Sanggau,REDAKSI17.COM – Menghadapi meningkatnya potensi kebakaran hutan dan lahan (Karhutla) pada musim kemarau 2026, Polsek Beduai, Polres Sanggau, mengintensifkan patroli sekaligus sosialisasi kampanye pencegahan Karhutla di seluruh wilayah hukumnya. Kegiatan tersebut dilaksanakan pada Kamis (30/7/2026) mulai pukul 09.00 WIB dengan menyasar desa-desa yang memiliki potensi tinggi terjadinya kebakaran lahan.
Patroli yang dipadukan dengan kegiatan edukasi masyarakat ini bertujuan membangun kesadaran kolektif agar warga tidak lagi membuka lahan dengan cara membakar. Langkah preventif tersebut menjadi bagian dari strategi kepolisian dalam menekan potensi munculnya titik api sejak dini sekaligus menjaga kelestarian lingkungan.
Dalam pelaksanaannya, personel Polsek Beduai menyampaikan imbauan secara langsung mengenai larangan pembakaran hutan dan lahan beserta konsekuensi hukumnya. Petugas juga memasang banner berisi imbauan pencegahan Karhutla di berbagai titik strategis agar pesan dapat tersampaikan dengan jelas kepada seluruh lapisan masyarakat.
Melalui pendekatan persuasif, masyarakat diberikan pemahaman mendalam mengenai dampak buruk Karhutla, seperti ISPA dan gangguan kesehatan akibat kabut asap, kerusakan ekosistem, terganggunya roda ekonomi, hingga ancaman keselamatan jiwa.
Kapolsek Beduai AKP Heri Triyana, S.H., M.E., menegaskan bahwa upaya pencegahan akan jauh lebih efektif apabila seluruh elemen masyarakat memiliki kepedulian dan tanggung jawab yang sama.
“Karhutla bukan hanya persoalan penegakan hukum, tetapi juga menyangkut kepedulian terhadap masa depan lingkungan dan generasi mendatang. Karena itu, kami terus mengajak masyarakat untuk mengubah pola pembukaan lahan yang berisiko menjadi cara-cara yang lebih aman dan ramah lingkungan,” ujar AKP Heri Triyana.

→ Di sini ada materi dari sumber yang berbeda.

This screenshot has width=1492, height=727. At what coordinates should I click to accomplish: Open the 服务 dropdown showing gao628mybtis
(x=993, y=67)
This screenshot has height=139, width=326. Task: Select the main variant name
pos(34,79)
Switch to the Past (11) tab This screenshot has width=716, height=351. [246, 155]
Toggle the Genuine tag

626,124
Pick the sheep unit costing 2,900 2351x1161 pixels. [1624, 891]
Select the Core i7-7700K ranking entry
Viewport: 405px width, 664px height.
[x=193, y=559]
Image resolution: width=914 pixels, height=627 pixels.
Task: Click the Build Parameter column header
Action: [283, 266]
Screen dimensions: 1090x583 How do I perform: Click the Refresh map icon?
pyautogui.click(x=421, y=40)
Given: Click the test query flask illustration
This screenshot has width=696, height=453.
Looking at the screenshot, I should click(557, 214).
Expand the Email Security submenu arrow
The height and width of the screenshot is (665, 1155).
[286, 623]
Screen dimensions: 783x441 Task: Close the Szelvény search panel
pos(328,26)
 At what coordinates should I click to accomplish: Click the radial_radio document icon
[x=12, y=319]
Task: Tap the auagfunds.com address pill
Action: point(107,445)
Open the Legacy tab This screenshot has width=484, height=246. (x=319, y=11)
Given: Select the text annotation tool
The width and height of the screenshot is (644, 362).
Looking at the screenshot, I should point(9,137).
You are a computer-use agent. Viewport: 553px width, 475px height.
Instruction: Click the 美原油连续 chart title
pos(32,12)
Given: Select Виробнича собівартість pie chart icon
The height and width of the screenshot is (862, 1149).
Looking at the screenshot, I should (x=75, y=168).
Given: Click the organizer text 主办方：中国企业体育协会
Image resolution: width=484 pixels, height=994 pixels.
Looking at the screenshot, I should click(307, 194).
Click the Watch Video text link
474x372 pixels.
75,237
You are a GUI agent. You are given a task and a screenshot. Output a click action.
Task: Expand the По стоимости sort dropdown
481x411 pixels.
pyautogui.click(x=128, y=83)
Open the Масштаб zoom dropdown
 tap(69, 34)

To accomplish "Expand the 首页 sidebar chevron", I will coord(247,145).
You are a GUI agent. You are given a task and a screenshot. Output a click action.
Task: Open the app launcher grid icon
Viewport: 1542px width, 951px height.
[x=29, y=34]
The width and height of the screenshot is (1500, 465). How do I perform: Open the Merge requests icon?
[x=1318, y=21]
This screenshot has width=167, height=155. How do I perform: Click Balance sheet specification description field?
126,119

Menurutnya, patroli dan sosialisasi ini akan terus digelar secara berkelanjutan selama musim kemarau dengan menggandeng pemerintah desa, tokoh masyarakat, serta instansi terkait demi memperkuat deteksi dini titik api.
Dukungan Polda Kalbar: Keselamatan Masyarakat Adalah Hukum Tertinggi
Menanggapi langkah masif yang dilakukan jajaran Polsek Beduai, Kabid Humas Polda Kalbar Kombes Pol. Bambang Suharyono, S.I.K., M.H., memberikan apresiasi tinggi sekaligus menegaskan komitmen Polda Kalbar dalam mengawal penanganan Karhutla di seluruh wilayah Kalimantan Barat.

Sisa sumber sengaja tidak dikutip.